It's a good thing the 94 species of concern, including 18 federally listed species at risk of extinction, that live in this southeast Alberta grassland treasure are oblivious to their future, which is in serious jeopardy.
Their fate -- and potentially that of protected areas across the country -- will be decided within the next year by the federal Environment Minister, whose department is an official partner in Canadian Wildlife Federation's Wildlife Week.
The hearing into EnCana Corporation's proposal to drill 1,275 shallow gas wells in Suffield National Wildlife Area -- officially established only five years ago -- will begin in October 2008, unless it is once again delayed at EnCana's behest.
If approved, the well density in the area will increase from eight to 16 wells per square mile, and 220 km of pipeline will cross this "old-growth" native prairie.
The negative impacts on habitat -- and the wildlife that depend on it -- will be devastating.

#### Written task 1:
In the passage on the Suffield National Wildlife Area, how many shallow gas wells does EnCana Corporation propose to drill?
#### Written task 2:
Please resume the Suffield National Wildlife Area passage, picking up right after its final sentence.
The listing that follows isn't needed for anything here.

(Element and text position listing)
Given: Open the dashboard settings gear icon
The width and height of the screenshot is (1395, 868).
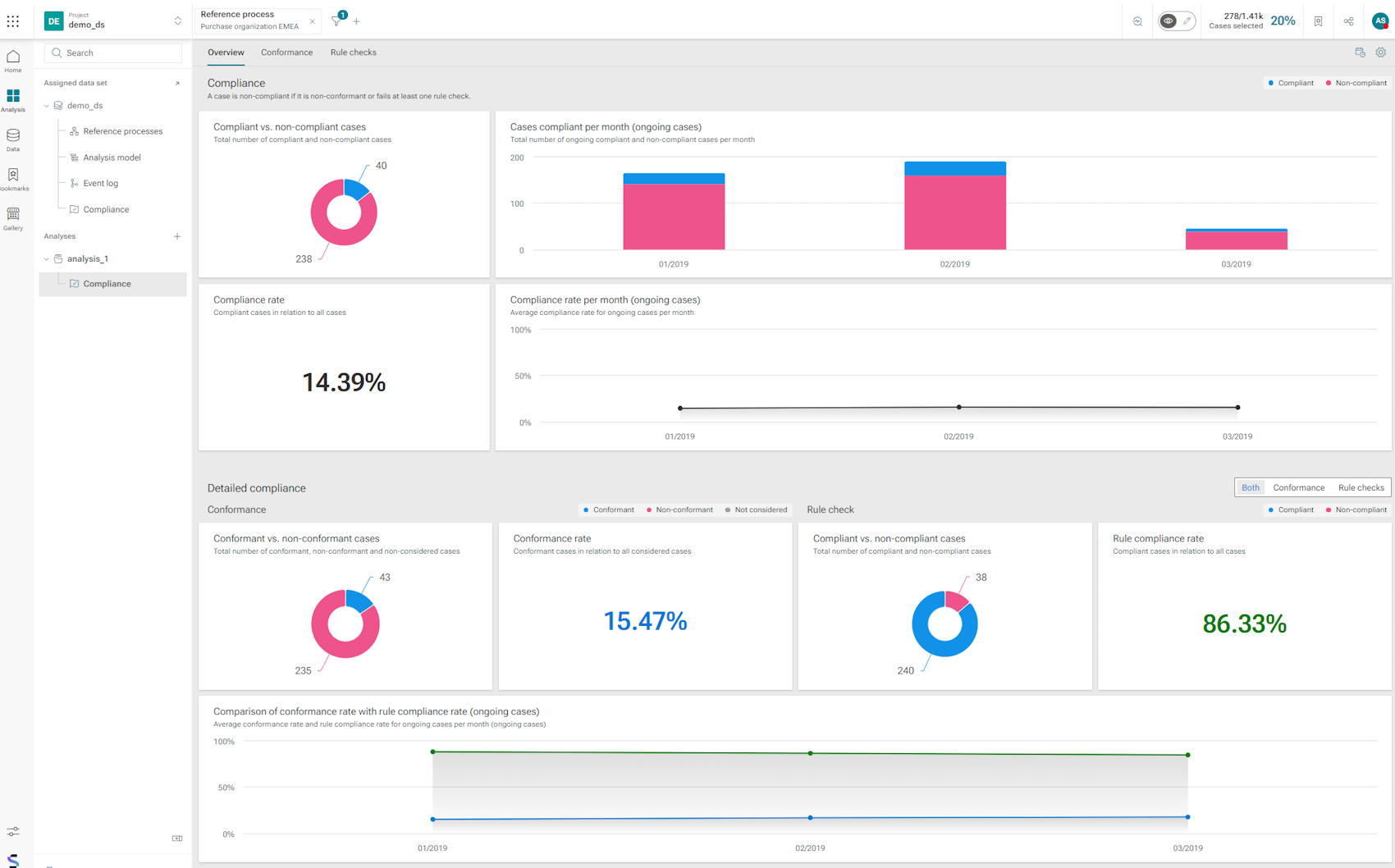Looking at the screenshot, I should click(1381, 53).
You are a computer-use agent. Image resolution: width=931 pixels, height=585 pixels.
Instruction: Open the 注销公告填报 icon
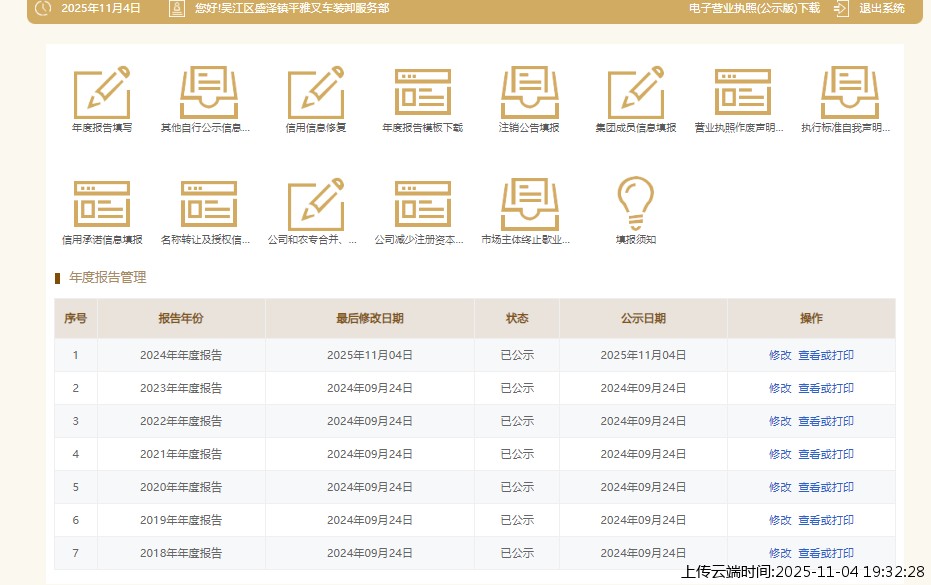tap(529, 93)
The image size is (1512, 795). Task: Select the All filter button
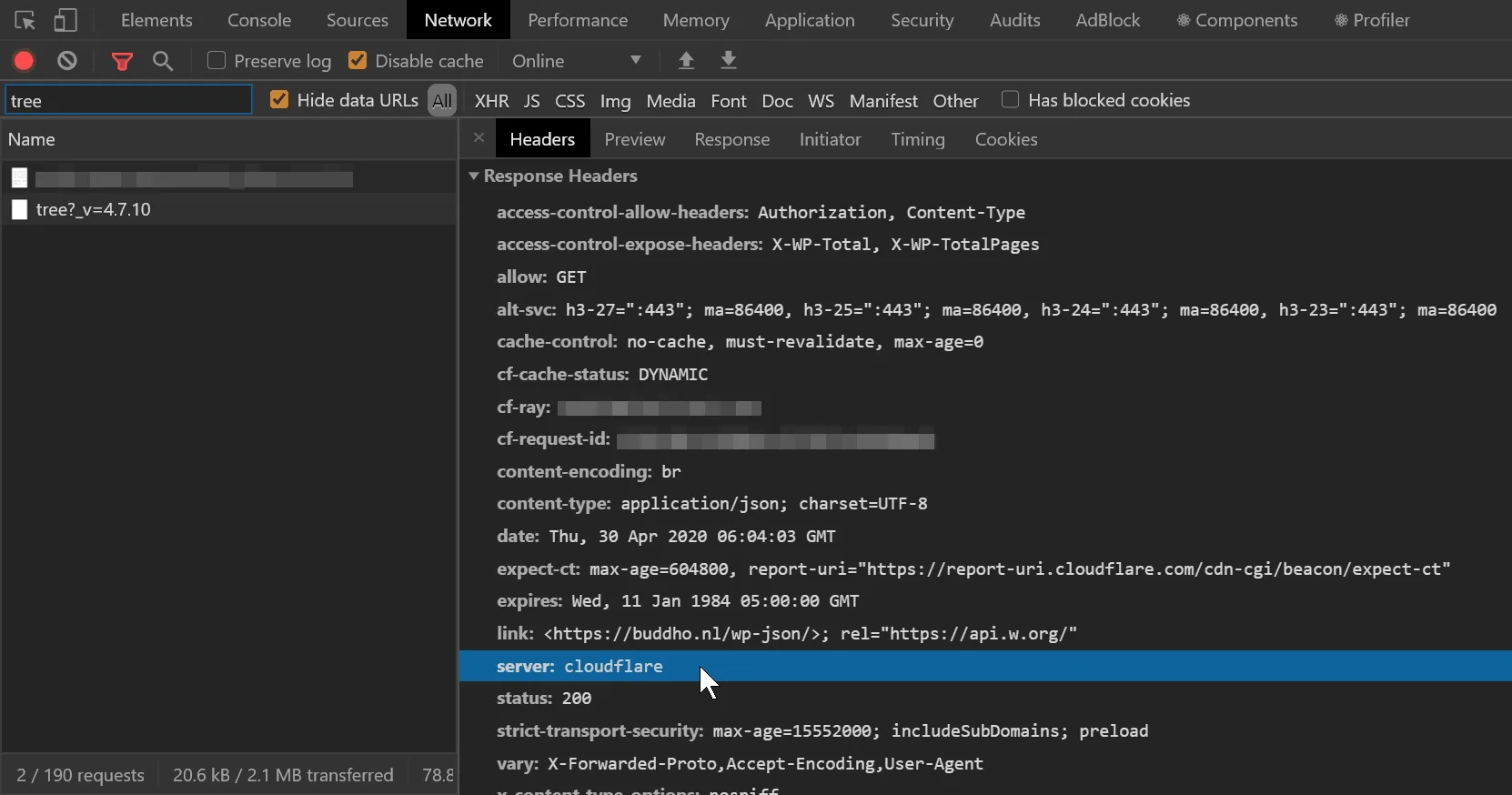442,101
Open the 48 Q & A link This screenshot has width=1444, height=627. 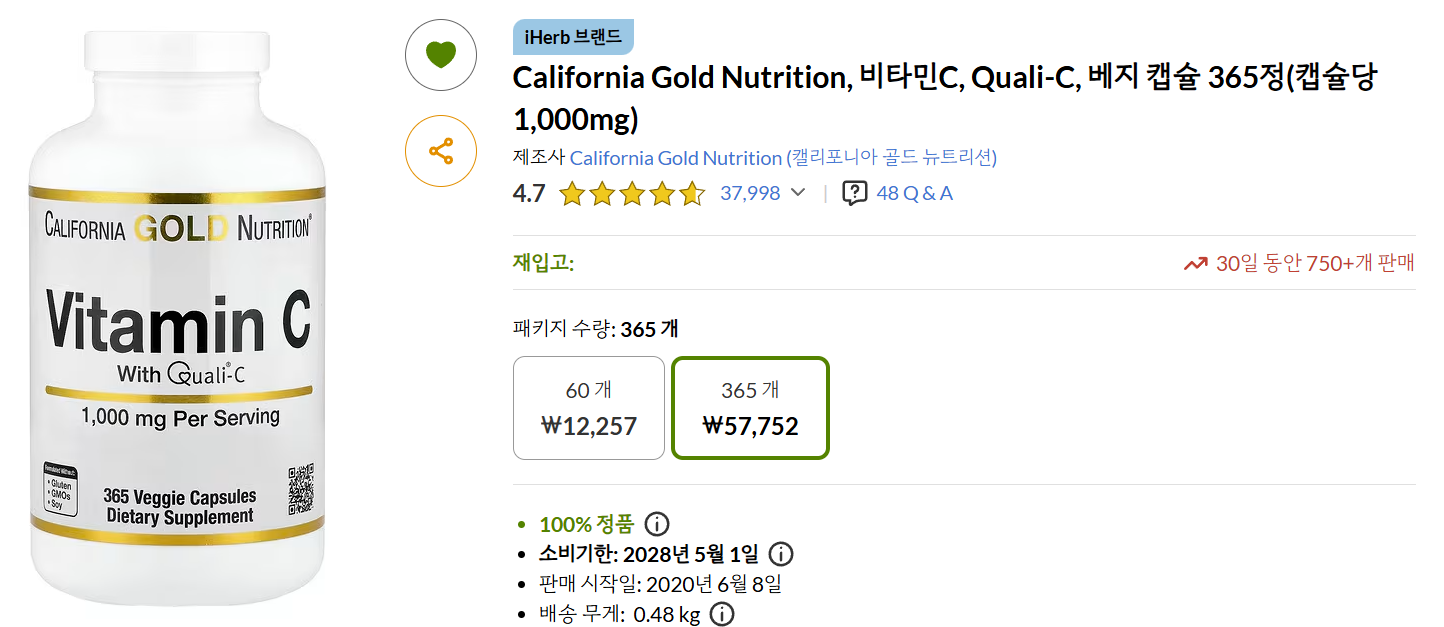click(914, 193)
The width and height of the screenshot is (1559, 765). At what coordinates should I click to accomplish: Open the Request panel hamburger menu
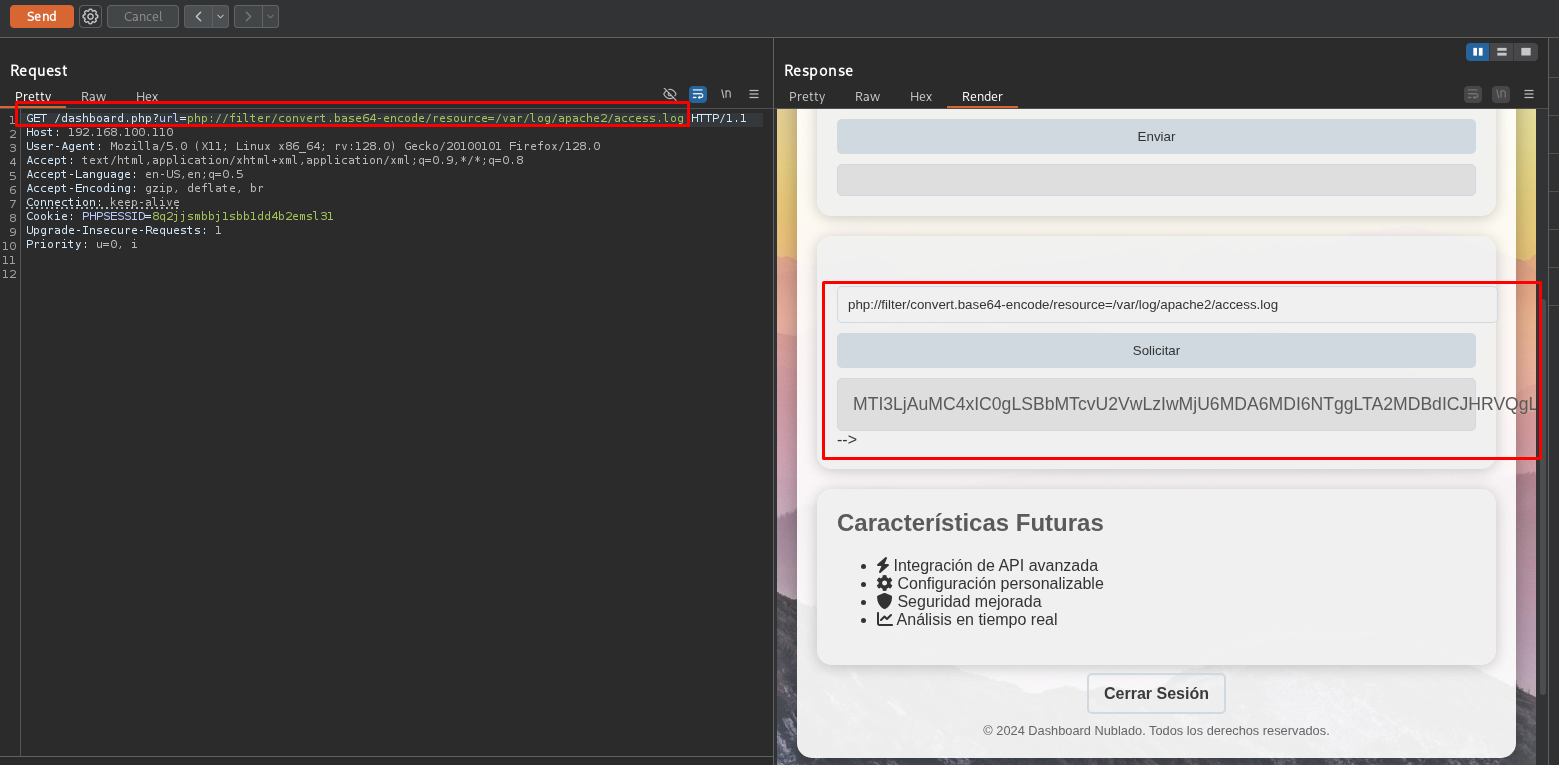(754, 94)
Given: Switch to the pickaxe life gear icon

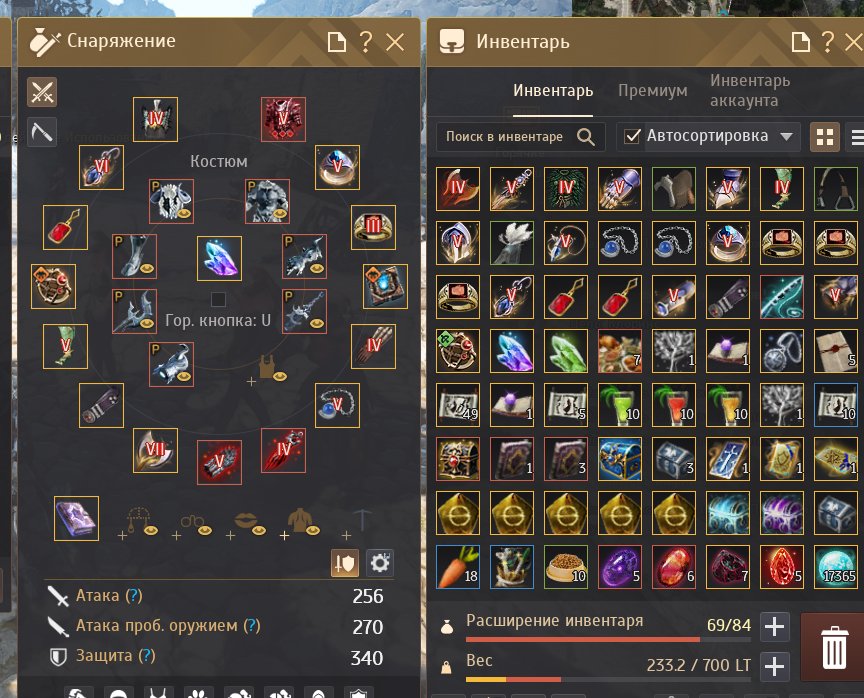Looking at the screenshot, I should pos(42,132).
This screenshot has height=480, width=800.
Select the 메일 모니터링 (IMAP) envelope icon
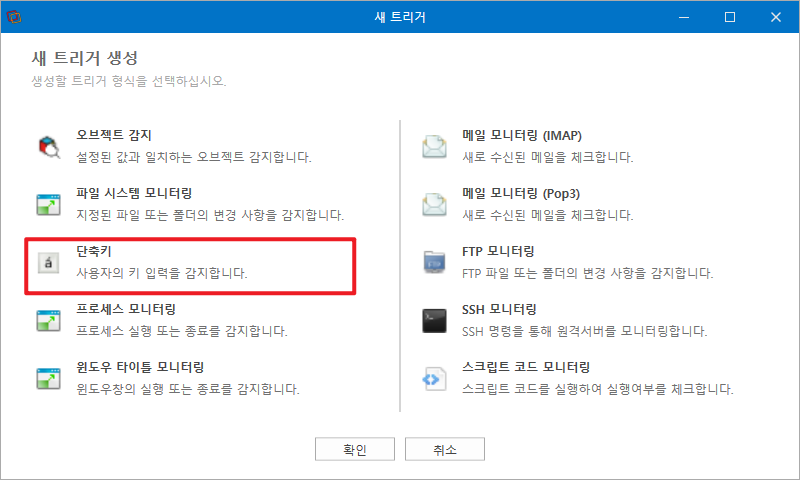coord(434,147)
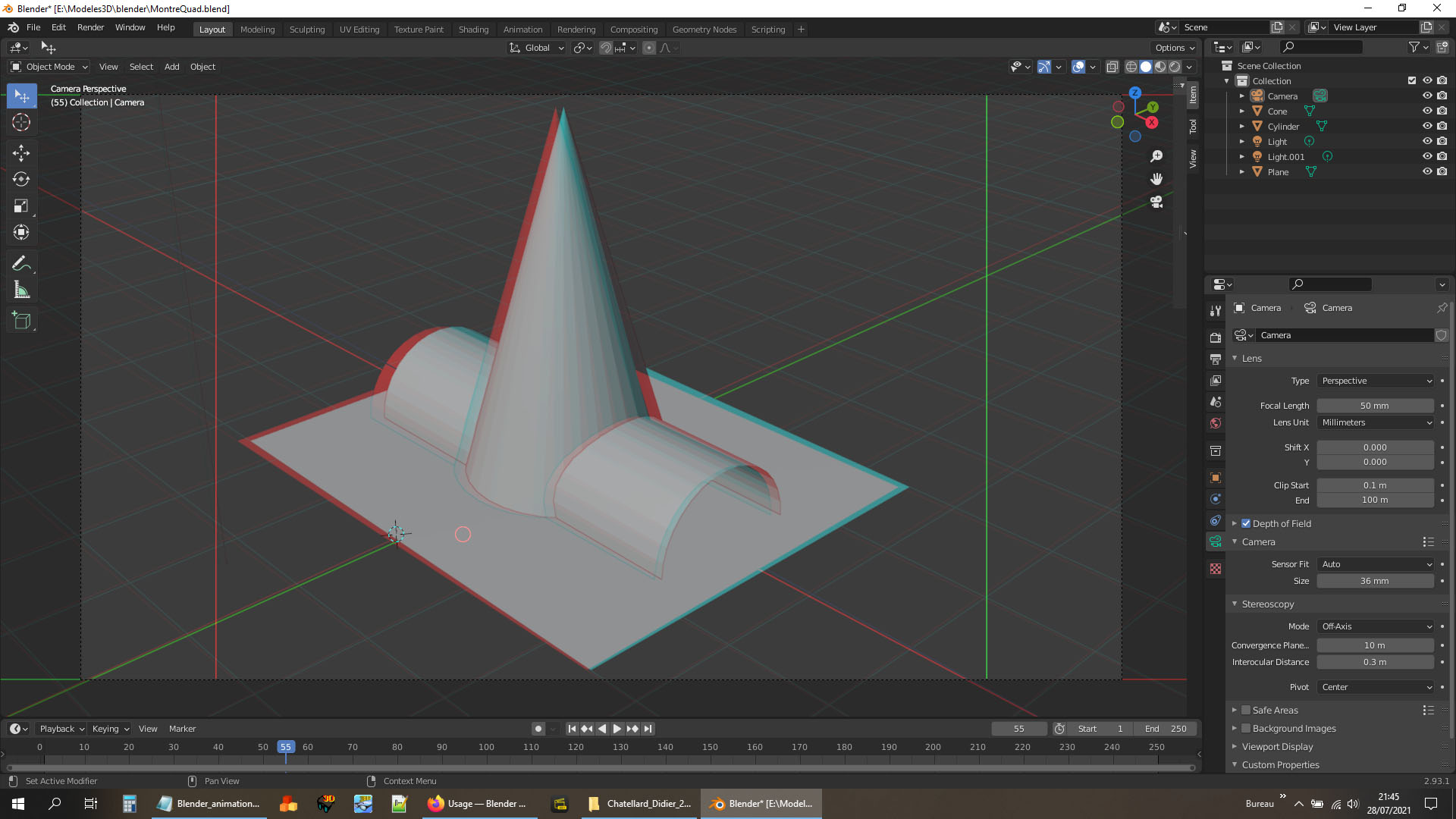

#### Written answer 1:
1,275

#### Written answer 2:
Alberta Sustainable Resource Development, also an official supporter of National Wildlife Week, has declined the Joint Review Panel's invitation to participate in the hearing, absolving itself of any responsibility for the wildlife that live in or move through the NWA.
Alberta Environment has done the same.
With our provincial leaders washing their hands of the whole affair, where do we turn?
For those of us who care about wildlife -- particularly Canada's endangered species, we may wish to consider any short-term financial benefits we are deriving from EnCana's destruction of wildlife habitat in a federally protected area -- and everyone contributing to the Canada Pension Plan, an EnCana shareholder, is implicated. We might also check our mutual fund portfolios.
With EnCana's AGM coming up in Toronto, concerned shareholders can take the opportunity to hold this company to its claim of being worthy of praise for environmental excellence.
The AGM happens to be on April 22 -- Earth Day. What better day on which to ask EnCana how its recent Globe Award for corporate environmental excellence can be reconciled with their poor stewardship of the very landscape they are proposing to develop further?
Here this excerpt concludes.